▶ WORK TO BE COMPLETED: Exact copy, no pictures: set down the lines from the one holding "Click Andrew Bonventre's avatar icon" through the final line of the records below.

▶ EXERCISE DATA:

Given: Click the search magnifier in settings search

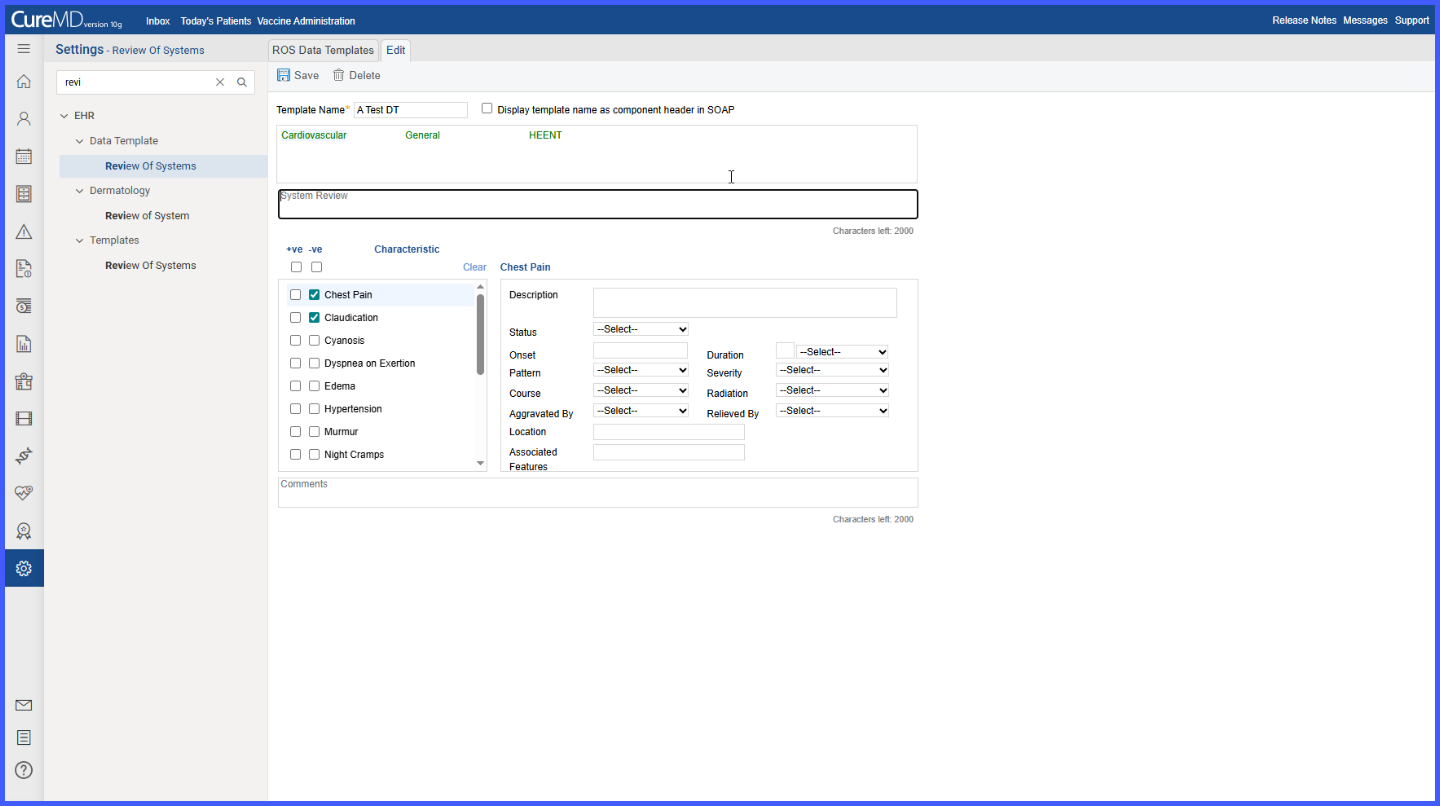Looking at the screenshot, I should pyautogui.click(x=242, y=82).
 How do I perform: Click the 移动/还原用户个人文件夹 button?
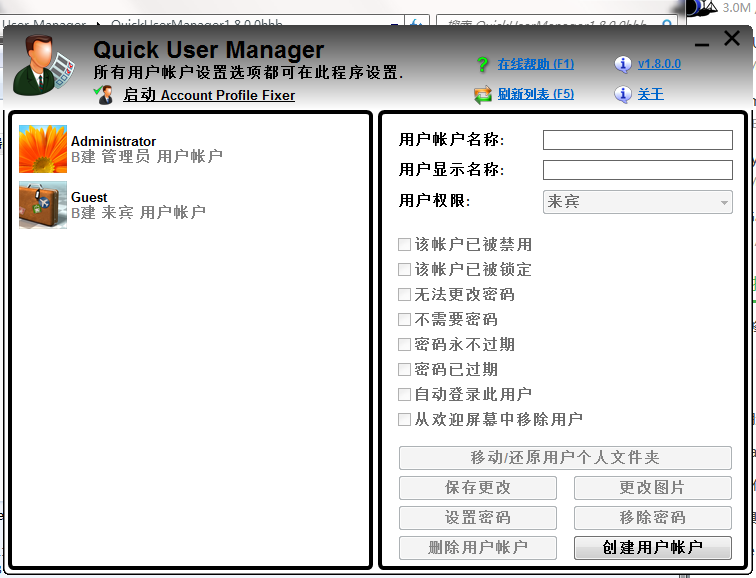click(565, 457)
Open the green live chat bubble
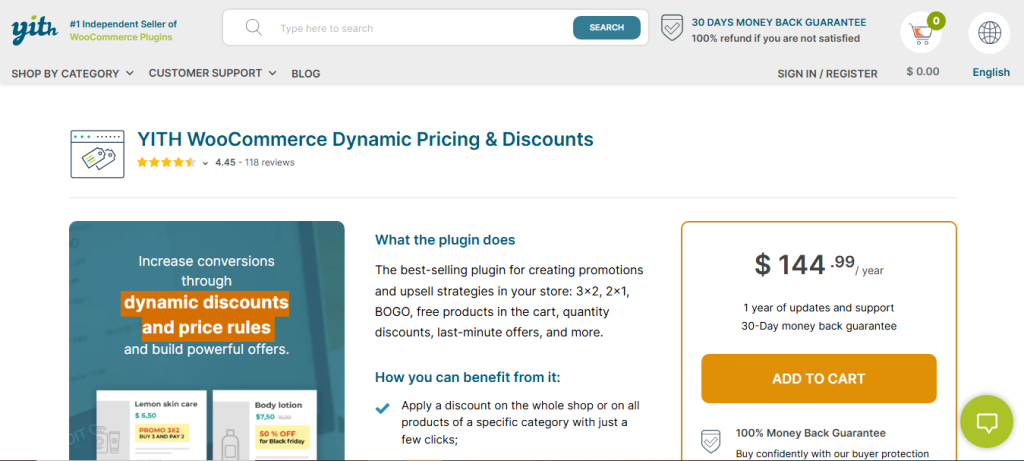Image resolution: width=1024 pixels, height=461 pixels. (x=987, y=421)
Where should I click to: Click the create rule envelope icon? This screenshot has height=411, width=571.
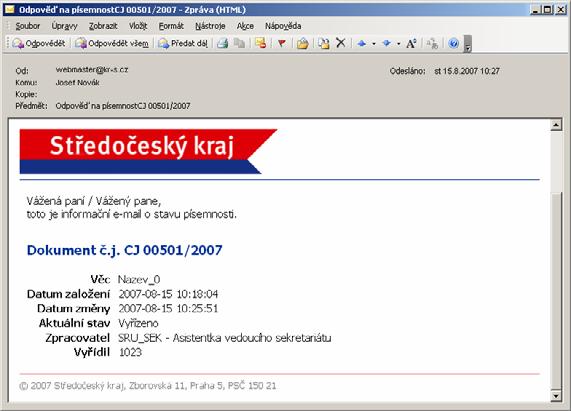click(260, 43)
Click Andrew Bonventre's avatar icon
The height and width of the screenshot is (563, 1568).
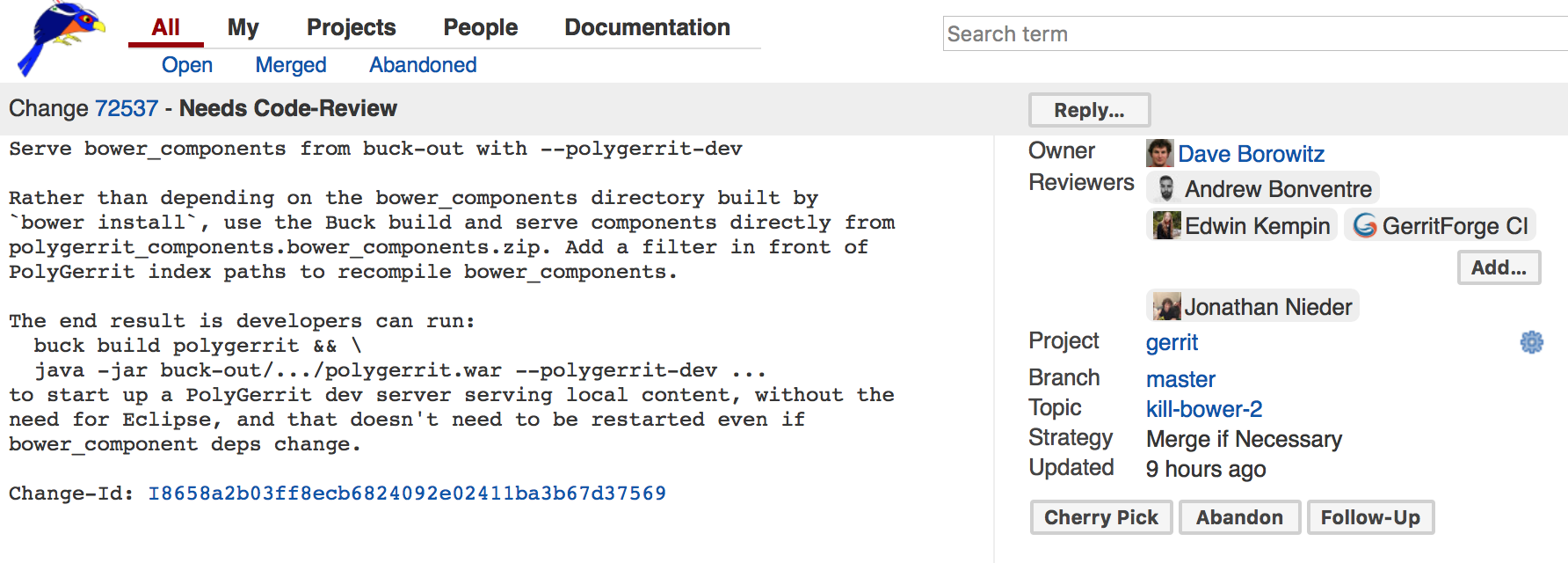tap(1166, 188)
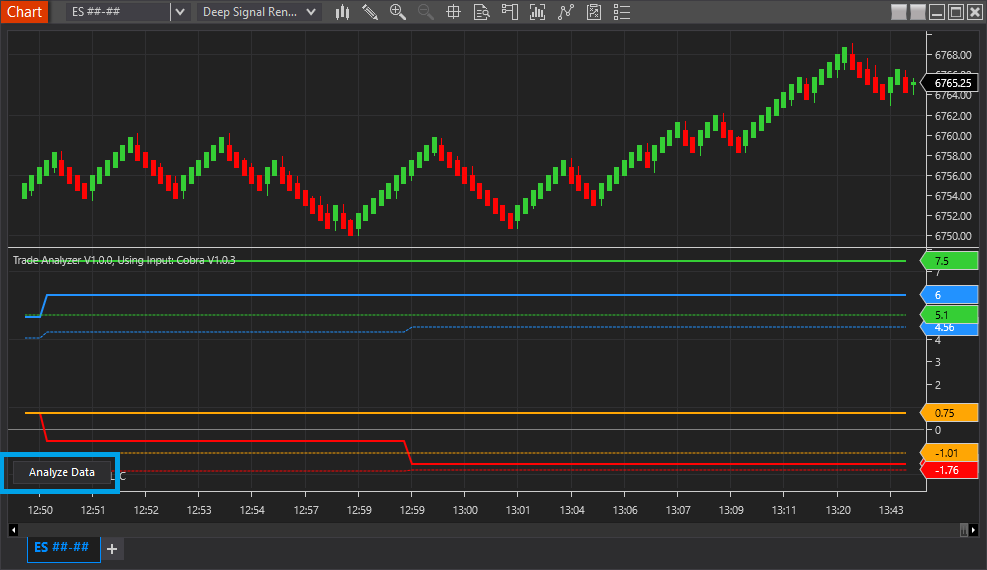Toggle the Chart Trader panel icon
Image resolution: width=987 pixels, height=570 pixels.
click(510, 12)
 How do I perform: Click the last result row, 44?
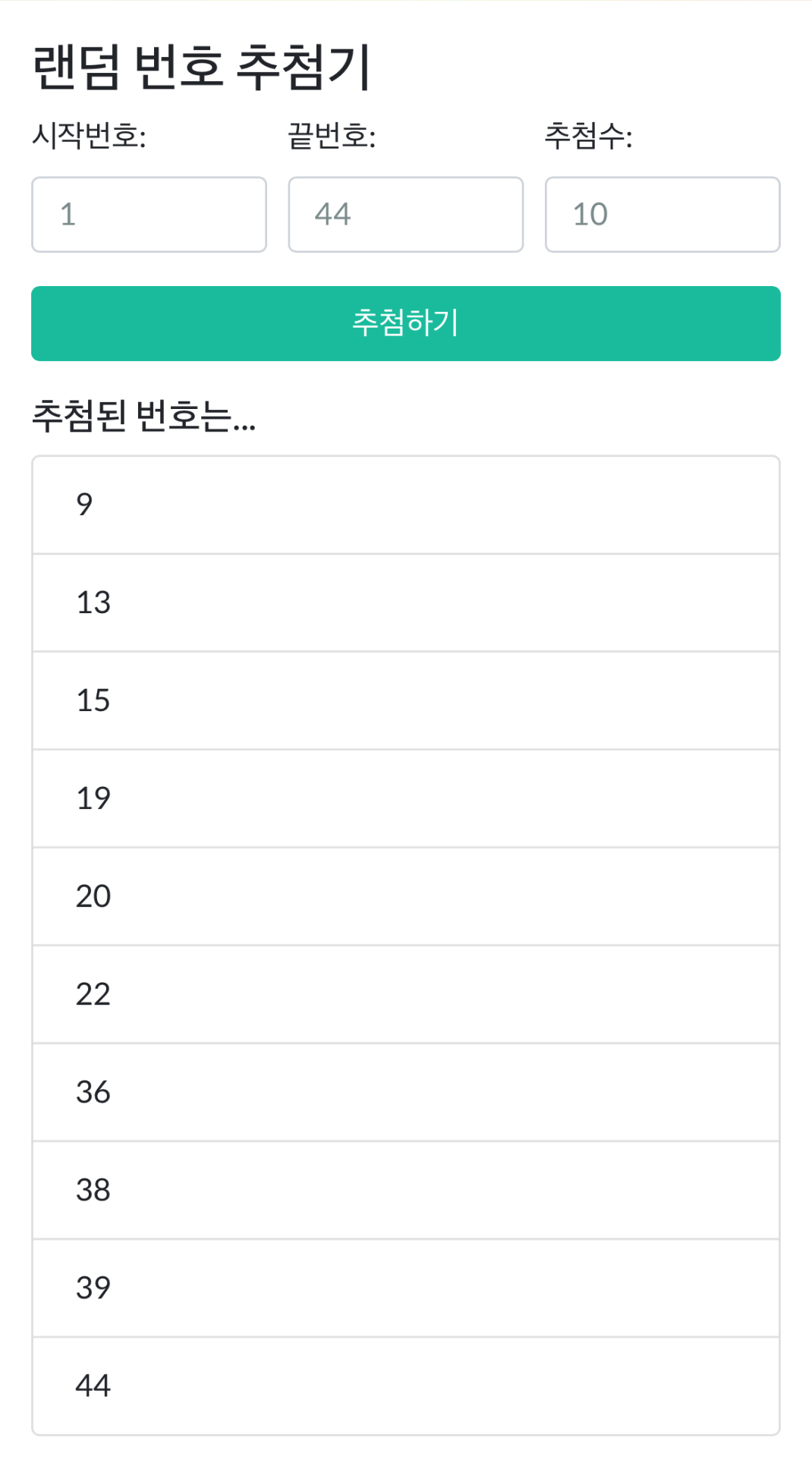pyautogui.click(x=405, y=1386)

▶ OUTPUT FOR THIS TASK:
Click Andrew Bonventre's avatar icon
The height and width of the screenshot is (563, 1568).
tap(1166, 188)
Toggle the Chart Trader panel icon
Image resolution: width=987 pixels, height=570 pixels.
click(510, 12)
 How do I perform: Click the last result row, 44?
pyautogui.click(x=405, y=1386)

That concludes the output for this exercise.